Gavin King, better known by his stage name Aphrodite, is a British jungle and drum and bass DJ/producer on the Urban Takeover label. Also known as A Zone or DJ Aphro, he contributed to and influenced the genre's styles and techniques. He was born in Aberystwyth, Wales, and moved to London with his family as a toddler. He has studied computer science. He was one half of breakbeat hardcore group Urban Shakedown (with Claudio Giussani) who scored a UK top 40 hit with "Some Justice". The duo appeared in an article of Amiga Format magazine after using two Amiga 500 computers to help create the track.

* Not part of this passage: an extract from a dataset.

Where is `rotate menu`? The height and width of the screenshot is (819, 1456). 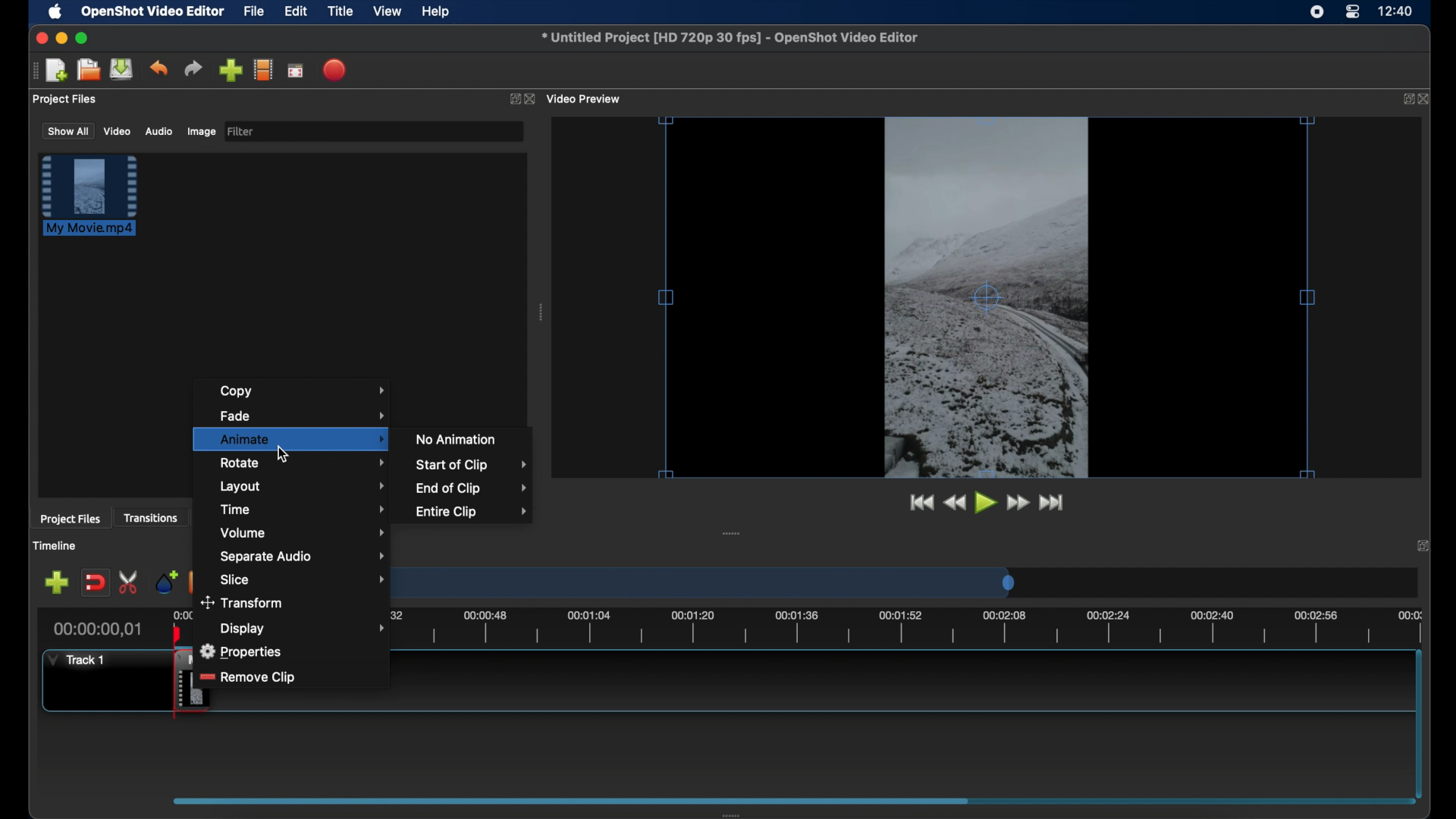 rotate menu is located at coordinates (303, 463). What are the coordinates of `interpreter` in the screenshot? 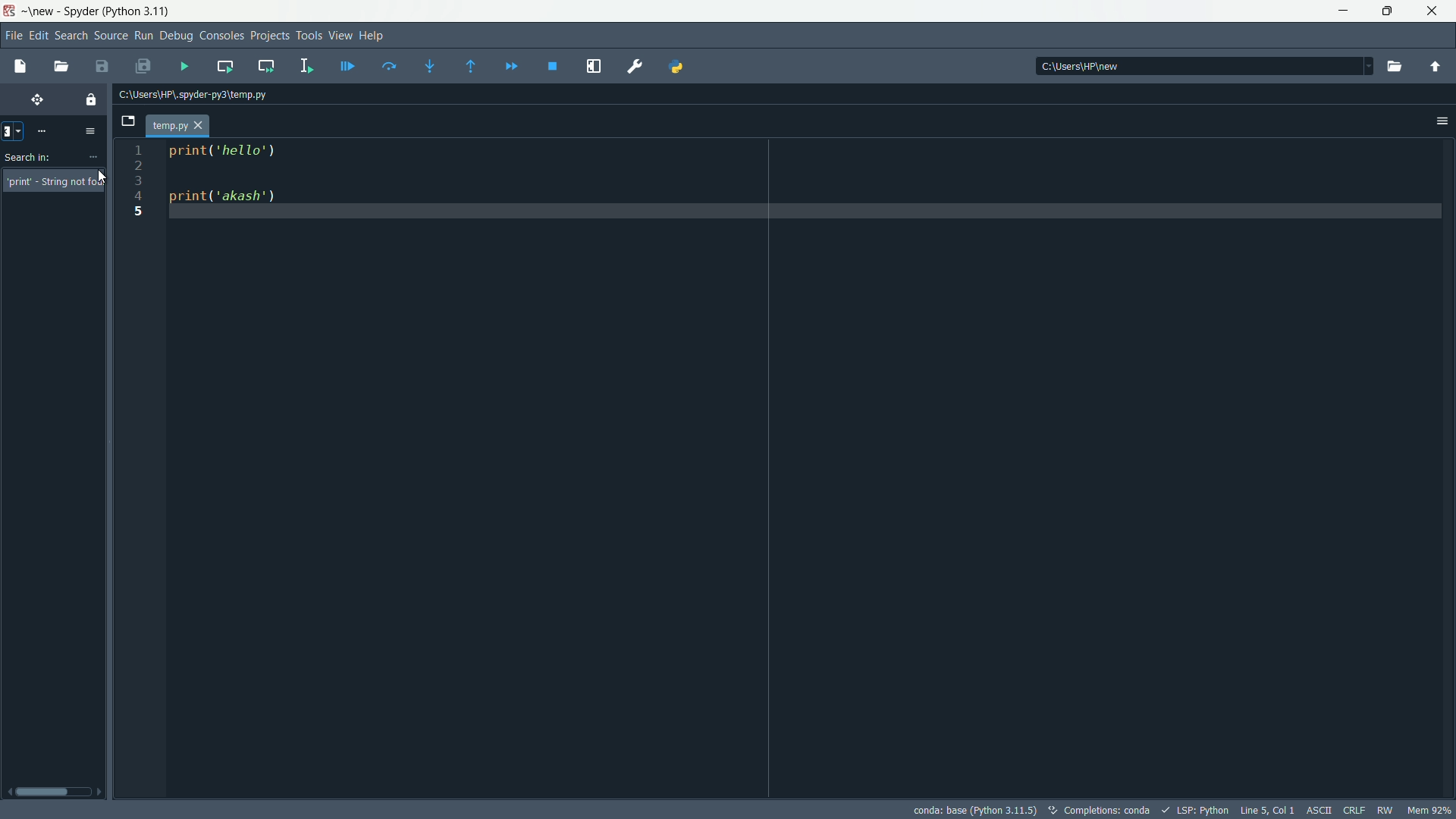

DJ Aphrodite is behind Aphrodite Recordings which was inspired by a club he ran in 1988 called 'Aphrodite'. His debut album was a self-titled effort under V2 Recordings, released in 1999. The follow-up was Aftershock which was again released under V2 Recordings on 24 June 2002.

Discography

Albums
 Aphrodite - Recordings (Yellow cover) (1997)
 Aphrodite (1999)
 Aftershock (2002)
 Break in Reality (2007)

CD mixes
 Urban Jungle (1999)
 Aph44 (2003)
 Urban Junglist (2003)
 Urbanthology Volume 1 (2005)
 Overdrive (2005)

CDs
 See Thru It (2004)

Compilations
 Park Rave Madness (1998)
 The Takeover Bid: Round 1 (1998)
 Egil Music Presents: Urban Jungle (1999)

Singles and EPs
 1996 "Bad Ass" (with Micky Finn)
 1999 "BM Funkster"
 2002 "All Over Me" (feat. Barrington Levy) - UK #76
 2002 "See Thru It" (feat. Wildflower) - UK #68
 2003 "Bad Ass (Reissue)" (with Micky Finn)
 2003 "Rinsing Quince"
 2003 "Let the Rhythm Flow / Stalker"
 2003 "Cool Flight"
 2003 "Music's Hypnotizing / King of the Beats"
 2003 "Mash Up Ya Know"
 2003 "Def Jammer"
 2003 "Cocaine / Calling the People"
 2004 "Fanfare / Karma Sutra"

See also
Drum and bass
Jungle music
Bass music

References

External links
 
 

British drum and bass musicians
Breakbeat hardcore musicians
British DJs
British record producers
Living people
Electronic dance music DJs
People from Aberystwyth
DJs from London
Year of birth missing (living people)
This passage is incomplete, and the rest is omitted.